EXERCISE GOAL: Transfer every line of the records below, from the line with "Move the record" to the line with "pos(265,347)", both ends included, and add 77 to each coordinate in the answers.

DATA SHOWN:
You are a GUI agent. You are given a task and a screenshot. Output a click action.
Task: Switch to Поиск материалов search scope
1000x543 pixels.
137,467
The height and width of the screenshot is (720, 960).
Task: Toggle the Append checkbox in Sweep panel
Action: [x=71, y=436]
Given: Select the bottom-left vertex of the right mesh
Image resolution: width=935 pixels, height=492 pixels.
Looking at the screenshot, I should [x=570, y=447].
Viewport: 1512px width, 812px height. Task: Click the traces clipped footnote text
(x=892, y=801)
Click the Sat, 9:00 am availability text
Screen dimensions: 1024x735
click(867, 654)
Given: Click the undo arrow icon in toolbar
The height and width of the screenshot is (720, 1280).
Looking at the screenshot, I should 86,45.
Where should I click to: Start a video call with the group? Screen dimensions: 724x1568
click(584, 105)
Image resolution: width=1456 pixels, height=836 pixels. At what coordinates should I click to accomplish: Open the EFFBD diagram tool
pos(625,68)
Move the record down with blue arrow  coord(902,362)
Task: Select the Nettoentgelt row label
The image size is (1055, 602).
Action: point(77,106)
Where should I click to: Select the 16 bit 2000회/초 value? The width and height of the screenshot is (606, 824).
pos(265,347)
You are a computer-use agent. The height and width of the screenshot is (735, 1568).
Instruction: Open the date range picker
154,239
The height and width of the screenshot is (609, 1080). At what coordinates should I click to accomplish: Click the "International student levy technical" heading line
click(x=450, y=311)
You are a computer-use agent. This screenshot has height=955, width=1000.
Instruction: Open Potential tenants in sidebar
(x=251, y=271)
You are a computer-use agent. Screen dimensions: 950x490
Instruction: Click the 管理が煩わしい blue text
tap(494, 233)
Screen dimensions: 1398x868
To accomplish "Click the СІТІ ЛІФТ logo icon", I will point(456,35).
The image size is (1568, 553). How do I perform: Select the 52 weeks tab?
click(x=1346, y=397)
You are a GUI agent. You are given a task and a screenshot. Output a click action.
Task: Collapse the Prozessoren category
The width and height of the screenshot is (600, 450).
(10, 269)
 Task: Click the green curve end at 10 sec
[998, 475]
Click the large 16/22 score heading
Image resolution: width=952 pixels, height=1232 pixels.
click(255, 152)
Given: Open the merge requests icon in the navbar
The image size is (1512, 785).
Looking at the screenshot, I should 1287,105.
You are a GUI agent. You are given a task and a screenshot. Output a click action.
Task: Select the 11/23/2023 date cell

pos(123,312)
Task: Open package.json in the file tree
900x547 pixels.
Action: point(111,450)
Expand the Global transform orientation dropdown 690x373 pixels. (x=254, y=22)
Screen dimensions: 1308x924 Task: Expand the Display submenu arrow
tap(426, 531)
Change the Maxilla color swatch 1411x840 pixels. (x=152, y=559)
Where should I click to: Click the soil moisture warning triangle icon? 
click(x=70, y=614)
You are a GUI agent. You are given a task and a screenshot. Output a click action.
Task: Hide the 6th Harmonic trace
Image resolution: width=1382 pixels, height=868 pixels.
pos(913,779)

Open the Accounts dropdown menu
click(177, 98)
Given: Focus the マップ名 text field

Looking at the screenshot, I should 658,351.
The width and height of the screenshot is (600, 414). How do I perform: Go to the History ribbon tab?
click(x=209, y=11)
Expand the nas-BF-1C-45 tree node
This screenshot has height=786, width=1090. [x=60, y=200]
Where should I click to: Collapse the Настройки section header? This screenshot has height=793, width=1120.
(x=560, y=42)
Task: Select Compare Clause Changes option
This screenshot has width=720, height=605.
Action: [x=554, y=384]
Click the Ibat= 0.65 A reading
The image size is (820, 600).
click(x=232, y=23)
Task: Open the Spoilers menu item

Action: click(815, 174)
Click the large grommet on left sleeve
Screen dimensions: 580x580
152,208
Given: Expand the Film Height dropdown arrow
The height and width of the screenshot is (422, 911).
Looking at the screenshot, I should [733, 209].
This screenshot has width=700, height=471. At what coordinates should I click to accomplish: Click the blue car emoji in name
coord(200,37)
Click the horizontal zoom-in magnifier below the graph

COMPLETED TASK:
Move the record down with blue arrow  coord(979,439)
Task: Select the Nettoentgelt row label
The image size is (1055, 602).
Action: point(154,183)
Where should I click to: Select the 16 bit 2000회/초 value? The width and height of the screenshot is (606, 824).
pos(342,424)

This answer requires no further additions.